エドが反発するのはわかっているけれど、それでも…。
「エドワード君も、いちいち本気にしてはだめよ。」
「わかったよ。」
素直に、しかしあまり気のない様子で答えるエドに、ヒューズが声を上げて笑った。
「なんだよ?」
「いや、何でもねぇ。」
怪訝そうな表情のエドに、にやりと笑い返す。
「俺たちも年を取ったかねぇ、少佐?」
「いやいや、まったく。かないませんな。」
なにやら意気投合している二人。
エドは肩をすくめてアルを見やった。
くすくすとアルが笑っている。
その間手早く髪を結い終えたホークアイが、ポンとエドの肩を叩いた。
「はい、おしまい。」
「ありがと、中尉。」
いつもより、少し几帳面に編まれたみつあみに、
エドは気分を切り替えて顔を上げた。
「いいのよ。それじゃ、朝ご飯にしましょうか。」
「うん。でも大佐は?」
「後で持っていくからいいわ。ただし、ちゃんと仕事をしていたらね。」
「あははっ。」
厳しいねと苦笑して、エドは大きく体を伸ばした。
「んじゃ、メシ食ってくるな、アル。」
「いってらっしゃい。
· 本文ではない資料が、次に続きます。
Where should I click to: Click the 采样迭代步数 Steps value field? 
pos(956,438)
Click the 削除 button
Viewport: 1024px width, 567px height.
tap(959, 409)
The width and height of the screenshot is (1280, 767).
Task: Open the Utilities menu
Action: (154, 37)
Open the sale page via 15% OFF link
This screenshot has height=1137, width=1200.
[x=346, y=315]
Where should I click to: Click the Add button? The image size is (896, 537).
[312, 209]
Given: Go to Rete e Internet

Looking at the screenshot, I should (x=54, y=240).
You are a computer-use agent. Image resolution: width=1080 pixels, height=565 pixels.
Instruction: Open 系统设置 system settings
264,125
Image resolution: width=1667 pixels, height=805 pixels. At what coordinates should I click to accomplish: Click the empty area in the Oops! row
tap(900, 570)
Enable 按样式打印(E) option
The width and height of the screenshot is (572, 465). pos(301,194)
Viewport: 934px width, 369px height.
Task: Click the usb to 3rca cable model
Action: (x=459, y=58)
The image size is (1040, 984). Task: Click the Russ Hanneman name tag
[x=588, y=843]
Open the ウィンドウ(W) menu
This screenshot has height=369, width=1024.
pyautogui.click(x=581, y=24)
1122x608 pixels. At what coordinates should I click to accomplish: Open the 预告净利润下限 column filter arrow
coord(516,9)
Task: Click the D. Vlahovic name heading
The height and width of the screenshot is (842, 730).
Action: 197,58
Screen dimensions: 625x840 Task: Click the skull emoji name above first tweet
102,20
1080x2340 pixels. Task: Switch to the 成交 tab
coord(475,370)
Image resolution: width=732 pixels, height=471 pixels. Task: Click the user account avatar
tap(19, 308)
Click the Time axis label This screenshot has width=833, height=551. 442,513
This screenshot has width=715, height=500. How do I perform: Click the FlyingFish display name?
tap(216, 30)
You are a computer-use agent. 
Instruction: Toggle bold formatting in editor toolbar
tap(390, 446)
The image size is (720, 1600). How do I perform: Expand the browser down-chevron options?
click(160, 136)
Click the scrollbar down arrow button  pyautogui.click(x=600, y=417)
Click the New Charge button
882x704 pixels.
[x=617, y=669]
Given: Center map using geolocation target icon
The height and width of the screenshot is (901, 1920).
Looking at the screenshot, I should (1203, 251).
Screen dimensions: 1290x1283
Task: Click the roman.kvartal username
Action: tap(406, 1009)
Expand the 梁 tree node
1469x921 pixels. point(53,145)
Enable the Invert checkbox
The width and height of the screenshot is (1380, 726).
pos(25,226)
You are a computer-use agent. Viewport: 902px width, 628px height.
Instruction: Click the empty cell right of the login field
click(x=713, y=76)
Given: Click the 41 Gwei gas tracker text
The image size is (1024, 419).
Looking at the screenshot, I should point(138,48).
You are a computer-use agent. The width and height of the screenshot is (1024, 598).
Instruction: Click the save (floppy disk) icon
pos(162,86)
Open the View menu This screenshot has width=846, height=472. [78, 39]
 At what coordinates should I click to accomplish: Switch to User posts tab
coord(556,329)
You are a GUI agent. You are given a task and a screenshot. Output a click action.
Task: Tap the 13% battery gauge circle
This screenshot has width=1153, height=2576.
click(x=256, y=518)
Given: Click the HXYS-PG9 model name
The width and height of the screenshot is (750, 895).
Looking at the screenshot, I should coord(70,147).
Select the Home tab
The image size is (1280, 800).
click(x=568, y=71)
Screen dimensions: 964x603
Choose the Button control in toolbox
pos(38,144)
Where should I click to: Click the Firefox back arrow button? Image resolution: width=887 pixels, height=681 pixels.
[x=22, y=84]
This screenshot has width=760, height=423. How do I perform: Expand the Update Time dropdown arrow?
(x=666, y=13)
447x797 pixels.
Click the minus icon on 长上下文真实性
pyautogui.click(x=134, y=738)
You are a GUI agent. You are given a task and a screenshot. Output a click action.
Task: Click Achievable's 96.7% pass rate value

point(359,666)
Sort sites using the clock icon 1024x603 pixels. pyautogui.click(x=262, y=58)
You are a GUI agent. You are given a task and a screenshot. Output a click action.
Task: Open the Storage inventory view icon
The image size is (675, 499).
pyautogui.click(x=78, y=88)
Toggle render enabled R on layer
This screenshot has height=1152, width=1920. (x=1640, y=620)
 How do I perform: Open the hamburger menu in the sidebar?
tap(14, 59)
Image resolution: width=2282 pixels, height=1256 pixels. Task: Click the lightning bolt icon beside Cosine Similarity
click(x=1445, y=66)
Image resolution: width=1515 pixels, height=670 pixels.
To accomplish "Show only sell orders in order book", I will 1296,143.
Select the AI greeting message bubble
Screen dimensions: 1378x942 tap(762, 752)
」
小さな兄の背中を、弟が静かに見送る。


それは本当におだやかで、少し優しい
ただそれだけのそんな朝だった。





end 



---------------------------------醜い言訳
おかしい…。 激ギャグな話のはずだったのに…。
わけわからんまま勢いだけで書いたらだんだんなんか違う感じに…。
これは最初、 「そういえば、あの腕のない間一体誰がエドの髪を結ってたんだろう」
と思ったのが始まりだったのです。
だってイーストシティからリゼンブールまで一日でいけるのかなって。
何日か掛かるなら、ずっと髪も結いっぱなしってのもないだろうし…。
だから、同行した少佐が嫌がるエドに無理やり髪を結う話にしようと思ったのですが、
パワードの外伝の影響なのか、軍部の皆さんを書きたくなってしまい…。
(でもハボさんは書けなかったね…。)
勝手に、一晩泊まったことにしてこんな風な感じに…。
いや、もう私ってカップリとかに限らず、
好きなキャラが思われてるのってだいすきなんですよ(ぬるいなぁ)。
なので、こんなエドが子供扱いされてる話になっちゃいました。
特に軍部の皆さんは大人なので、兄弟を優しい目で見てくれるしね。
まあ、それに甘えるようなエドではないでしょうけど。
うん?何を言ってるんだ、私。

ところでエドをエドワード、アルをアルフォンスと書かないのには
特に理由はありません(おいおい)
ただ、最初に書いた話(?)でアルをアルフォンスと書いたら
ちょっと文章的に語感が悪かったので…(滅)。なんとなく。
そのうちちゃんとエドワードって書いて違和感のない
シリアスとかカッコいい話とか書いてみたいです。
というか、話も言い訳も無駄に長くてすみません。